Abstract
Introduction
Older patients with type 2 diabetes (T2D) are at increased risk of diabetic nephropathy and mild renal insufficiency. This analysis compared the anti-hyperglycemic efficacy and safety of sitagliptin with dapagliflozin in patients ≥ 65 years of age with T2D and mild renal insufficiency.
Methods
This was a post hoc analysis of data from 410 patients ≥ 65 years old who participated in a 24-week, randomized, double-blind clinical trial (CompoSIT-R [comparison of sitagliptin with dapagliflozin in mild renal impairment]; NCT02532855) in T2D patients with mild renal insufficiency and on metformin ± a sulfonylurea; the primary efficacy end point was change in HbA1c at week 24.
Results
Treatment groups were well balanced at baseline (mean HbA1c = 7.7/7.7% and eGFR = 79/76 ml/min/1.73 m2 for sitagliptin/dapagliflozin). At week 24, LS mean (95% CI) change in HbA1c and percentage of patients with HbA1c < 7% were greater with sitagliptin, − 0.48% and 41%, respectively, compared with dapagliflozin, − 0.36% and 28%; between-group differences = − 0.12% (− 0.36, 0.01) and 12.8% (3.3, 22.2) for change in HbA1c and percentage with HbA1c < 7%, respectively. The sitagliptin group had greater reductions in PPG end points, while the dapagliflozin group had greater reductions in FPG. Treatments were generally well tolerated. There were fewer drug-related adverse events (AEs) with sitagliptin than with dapagliflozin but AE profiles were otherwise similar.
Conclusions
In patients ≥ 65 years of age with T2D and mild renal insufficiency with inadequate glycemic control on metformin ± sulfonylurea, treatment with sitagliptin for 24 weeks resulted in improvement in HbA1c relative to treatment with dapagliflozin that is consistent with that previously observed in the overall population.
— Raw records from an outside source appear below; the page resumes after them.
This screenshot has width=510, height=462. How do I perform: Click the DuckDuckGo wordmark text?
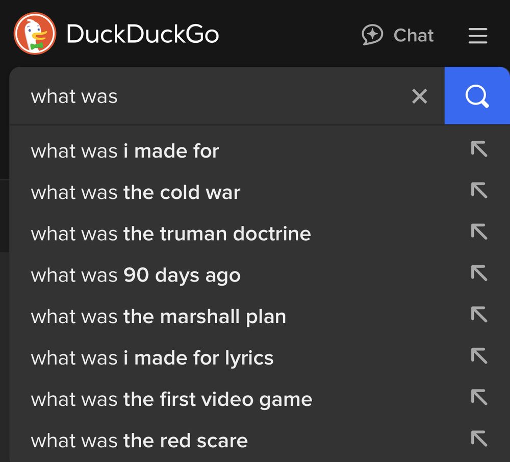143,34
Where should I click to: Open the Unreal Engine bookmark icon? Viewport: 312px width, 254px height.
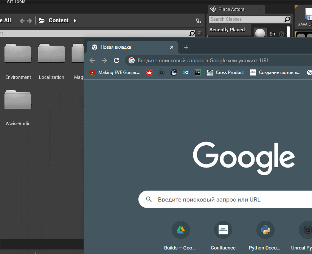point(161,72)
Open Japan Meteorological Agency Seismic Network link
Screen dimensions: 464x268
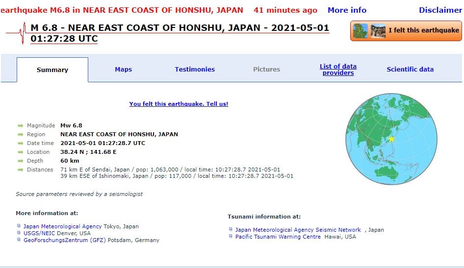[298, 230]
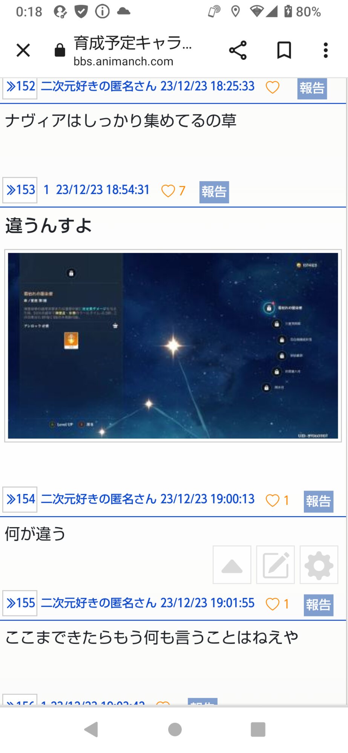Like post 152 with the heart
Viewport: 348px width, 753px height.
[273, 87]
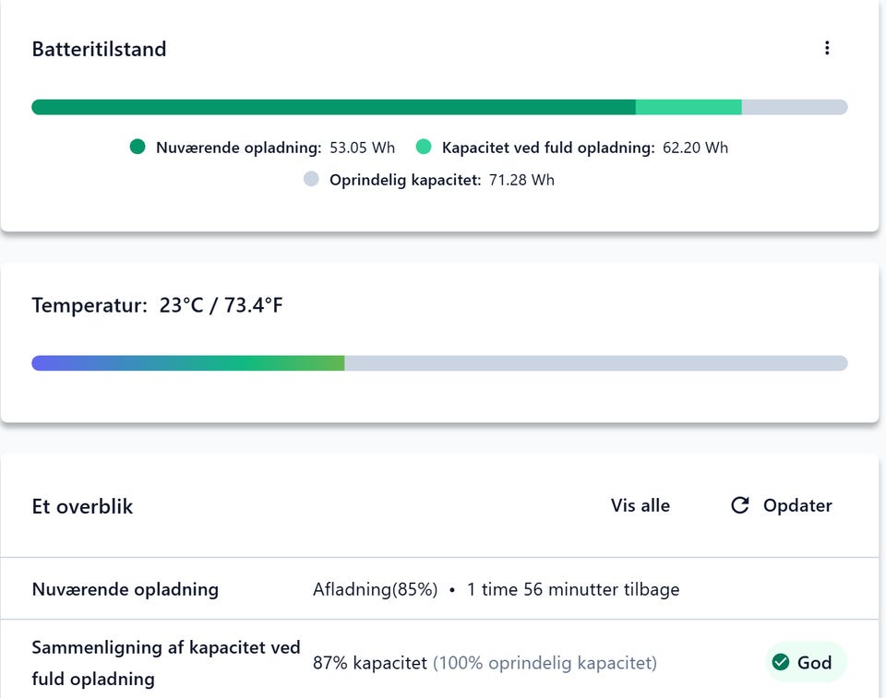Click the God status badge
Image resolution: width=886 pixels, height=698 pixels.
(x=807, y=662)
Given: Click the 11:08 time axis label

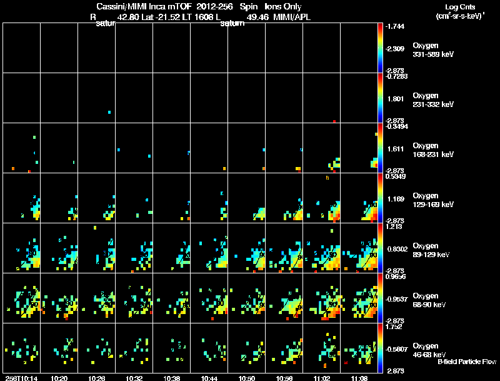Looking at the screenshot, I should click(x=359, y=378).
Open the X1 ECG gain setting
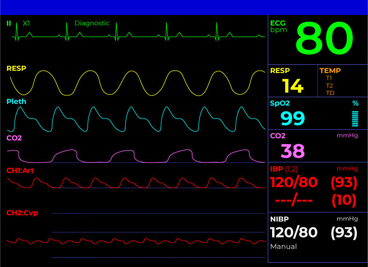The image size is (368, 267). 26,23
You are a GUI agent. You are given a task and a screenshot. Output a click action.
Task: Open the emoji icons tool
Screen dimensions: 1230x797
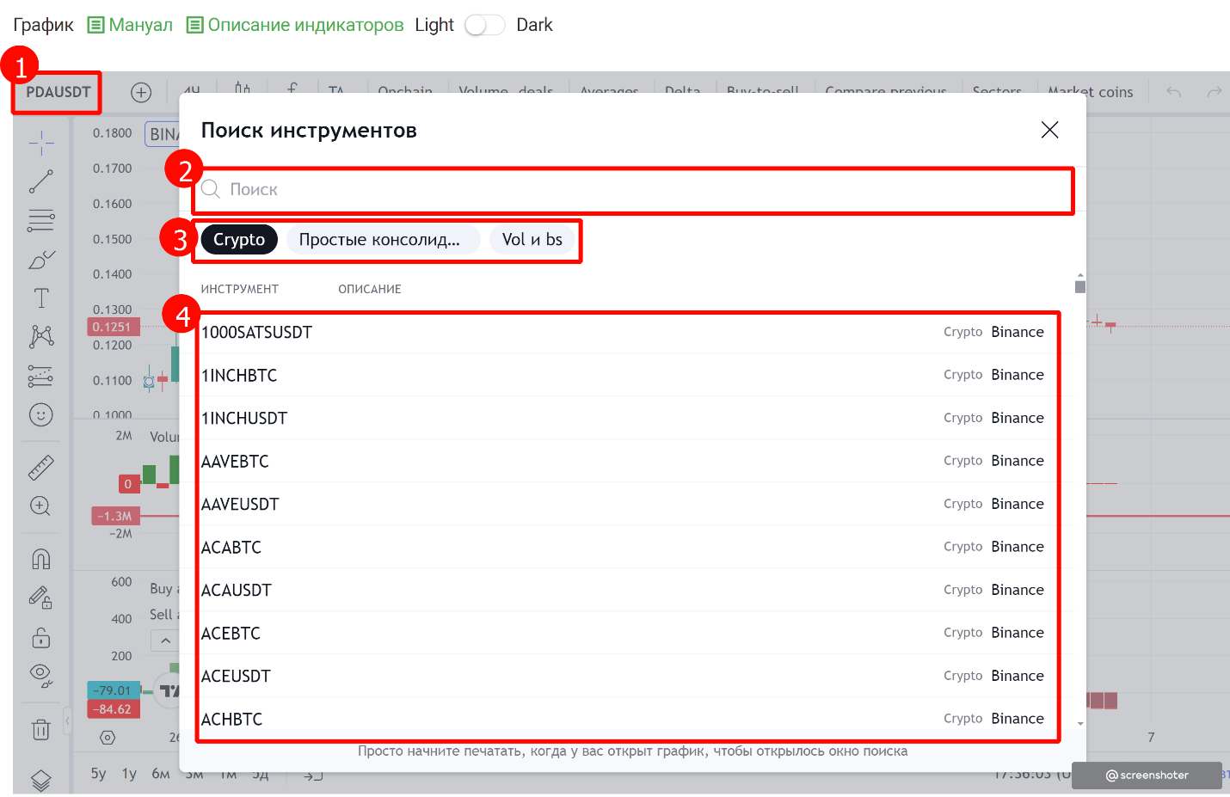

Both treatments were generally well tolerated.
Why carry out this study? |
The anti-hyperglycemic efficacy of sodium-glucose co-transporter 2 (SGLT2) inhibitors is dependent on kidney function. |
Chronic kidney disease is prevalent in older patients with type 2 diabetes (T2D). |
A recent clinical study comparing the efficacy and safety of the dipeptidyl peptidase 4 (DPP-4) inhibitor sitagliptin with the SGLT2 inhibitor dapagliflozin, in patients with T2D and mild renal insufficiency, provided data for a post hoc analysis of the effects of these treatments in participants ≥ 65 years of age. |
What was learned from the study? |
Treatment of patients ≥ 65 years of age with sitagliptin for 24 weeks resulted in improvement in HbA1c relative to treatment with dapagliflozin, a result consistent with that observed in the overall population in the primary study. |
Both treatments were generally well tolerated by patients ≥ 65 years of age. |
Introduction
Type 2 diabetes mellitus (T2D) prevalence is expected to increase from 9.3% of the global population of adults in 2019 to 10.2% by 2030 [1], and the number of people ≥ 65 years of age with T2D has been predicted to increase from nearly 136 million in 2019 to over 195 million by 2030 [1].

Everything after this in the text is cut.